Imbued by nanotech with abilities beyond baseline human (imbued = Blooded with a capital B, in this era’s vernacular), travelling entertainer Orfeus pursues many possible romantic connections with varying degrees of success. Life for Orfeus in the ecologically sensible world of tomorrow is sweet. 

Dealing with jealous spouses is well within Orfeus’ skillset. Bloodthirsty super-powered vigilantes are another matter.


Everyone knows that the short-sighted policies of the bad old days half a millennium ago caused that vast ecological crisis known as the Brink. Nevertheless, there are people — bad people — who prefer convenience to planetary conscience and take more than they give. The current system prevails because it has institutions to enforce the rules. 

The Order of the Vengeful Wild is one such institution. An autonomous organization of highly trained, technologically enhanced killers, the Order tracks down and brutally kills ecological villains on the basis of top-quality hearsay. While the dead cannot learn from their error, the murders provide useful examples that, it is hoped, will warn the masses to stay on the straight and narrow. 

This sounds fine in theory. When the Wolf attacks Orfeus, Orfeus discovers that she feels a curious reluctance to be murdered on a flimsy pretext. Her Blood-given abilities allow her to escape from the cyborg Beast. The Order is infamous for its determination. Her initial escape is not the end of the matter.

Were this not annoying enough, the Eldergrove also takes a close interest in Orfeus. The Eldergrove, a coterie of the Blooded, tracks lineages imbued with nanotechnological Blood. Orfeus’ parents did not come from such lineages. While it’s clearly possible for a wild-card Blooded person to exist, it’s rare enough that the Eldergrove would like to understand how Orfeus managed it. While not homicidal in their methods, the Eldergrove does share the Order’s insistence on instant and total submission. 

Having provided Eldergrove with the minimum level of compliance possible, Orfeus’ attention is drawn back to the Order by the Order’s incessant assassination attempts. After an attack that leaves a considerable part of her hometown on fire, Orfeus resolves to take bold action against her persecutors. 

She demands a place in the Order.

~oOo~

This is an era that has abandoned the tired old idea of verifiable evidence and formal procedure. Instead, it believes in bold action uninhibited by mere facts!

What was the proof?” Orfeus said suddenly. Maybe it would help. Proof is unreliable,” Faolan said. He kicked the door open. We just have prey.” 

While this approach works for the Punisher, it proves less reliable in Foxhunt. Orfeus cannot recall having committed an Affront against Nature; other targets appear just as innocent.
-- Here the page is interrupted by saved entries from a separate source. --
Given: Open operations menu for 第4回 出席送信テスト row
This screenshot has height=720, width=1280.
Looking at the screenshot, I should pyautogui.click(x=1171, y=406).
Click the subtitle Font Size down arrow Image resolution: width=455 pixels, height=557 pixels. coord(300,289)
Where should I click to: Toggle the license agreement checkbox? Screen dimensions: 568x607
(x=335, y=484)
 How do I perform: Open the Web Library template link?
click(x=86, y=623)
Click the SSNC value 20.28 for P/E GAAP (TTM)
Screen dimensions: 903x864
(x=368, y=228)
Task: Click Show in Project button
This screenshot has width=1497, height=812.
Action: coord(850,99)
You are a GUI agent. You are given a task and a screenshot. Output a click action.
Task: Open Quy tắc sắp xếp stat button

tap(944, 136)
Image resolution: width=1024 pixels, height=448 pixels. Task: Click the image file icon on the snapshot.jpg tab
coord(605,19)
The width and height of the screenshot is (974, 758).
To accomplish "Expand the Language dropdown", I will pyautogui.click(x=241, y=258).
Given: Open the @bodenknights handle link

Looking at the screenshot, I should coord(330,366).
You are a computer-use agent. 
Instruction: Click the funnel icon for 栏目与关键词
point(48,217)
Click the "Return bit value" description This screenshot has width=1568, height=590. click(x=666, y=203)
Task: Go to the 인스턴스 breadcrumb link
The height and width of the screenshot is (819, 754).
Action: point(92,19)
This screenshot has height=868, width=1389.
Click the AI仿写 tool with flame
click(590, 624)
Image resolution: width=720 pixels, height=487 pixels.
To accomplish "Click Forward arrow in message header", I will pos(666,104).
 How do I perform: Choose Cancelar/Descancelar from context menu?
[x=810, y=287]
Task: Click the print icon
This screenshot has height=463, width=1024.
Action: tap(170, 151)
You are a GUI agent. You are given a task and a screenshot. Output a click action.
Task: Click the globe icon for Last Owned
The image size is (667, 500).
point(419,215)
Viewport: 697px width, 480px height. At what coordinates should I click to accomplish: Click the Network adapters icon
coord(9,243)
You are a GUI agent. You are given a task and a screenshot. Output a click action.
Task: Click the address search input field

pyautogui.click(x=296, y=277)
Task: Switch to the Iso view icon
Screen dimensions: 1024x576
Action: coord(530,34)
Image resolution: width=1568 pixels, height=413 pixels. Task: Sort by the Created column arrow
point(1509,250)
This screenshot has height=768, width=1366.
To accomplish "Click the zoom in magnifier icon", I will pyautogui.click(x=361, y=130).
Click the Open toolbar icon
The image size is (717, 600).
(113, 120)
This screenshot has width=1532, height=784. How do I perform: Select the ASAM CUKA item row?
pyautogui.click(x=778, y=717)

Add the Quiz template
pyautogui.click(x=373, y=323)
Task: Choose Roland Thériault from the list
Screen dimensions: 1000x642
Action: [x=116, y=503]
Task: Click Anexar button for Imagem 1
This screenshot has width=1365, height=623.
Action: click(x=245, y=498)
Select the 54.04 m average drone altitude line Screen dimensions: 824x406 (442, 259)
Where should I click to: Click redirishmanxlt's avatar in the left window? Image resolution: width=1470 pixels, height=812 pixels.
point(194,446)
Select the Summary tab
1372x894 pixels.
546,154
In the Order’s defense, their purpose may be less punishing the guilty than providing the innocent with motivation to stay above criticism. 

Orfeus’ culture has not abandoned high-technology. Not only are a minority enhanced with blood-born nanotech, but solar power is also abundant. Indeed, the Order’s ecological killers are cyborgs. One might wonder how these marvels are produced without straying into the errors of the bad old days. This is not really addressed. What is clear is that this culture is able to make brand-new, never-before-seen mistakes. 

Also of note: while Orfeus does not take close interest in government, the impression left by the narrative is that government is for the most part local, with larger scale policy arising from consensus between various power centres, each of which considers itself above criticism. There is a temptation in quasi-utopian narratives for the authors to carefully steer their plots around the obvious failure modes of their setting. In Foxhunts case, the plot derives from those failure modes (specifically, unchecked vigilantes and occasional outbreaks of Mad Science).

Orfeus might describe themselves as a dashing rogue. The spouses of Orfeus’ lovers might choose a different word. Nevertheless, the entertainer is charming and their adventure is competently told. While there’s an unresolved plot hook that leaves ample room for sequels, the novel functions satisfactorily as a stand-alone. 

Foxhunt is available here (Amazon US), here (Amazon Canada), here (Amazon UK), here (Barnes & Noble), here (Book Depository), and here (Chapters-Indigo)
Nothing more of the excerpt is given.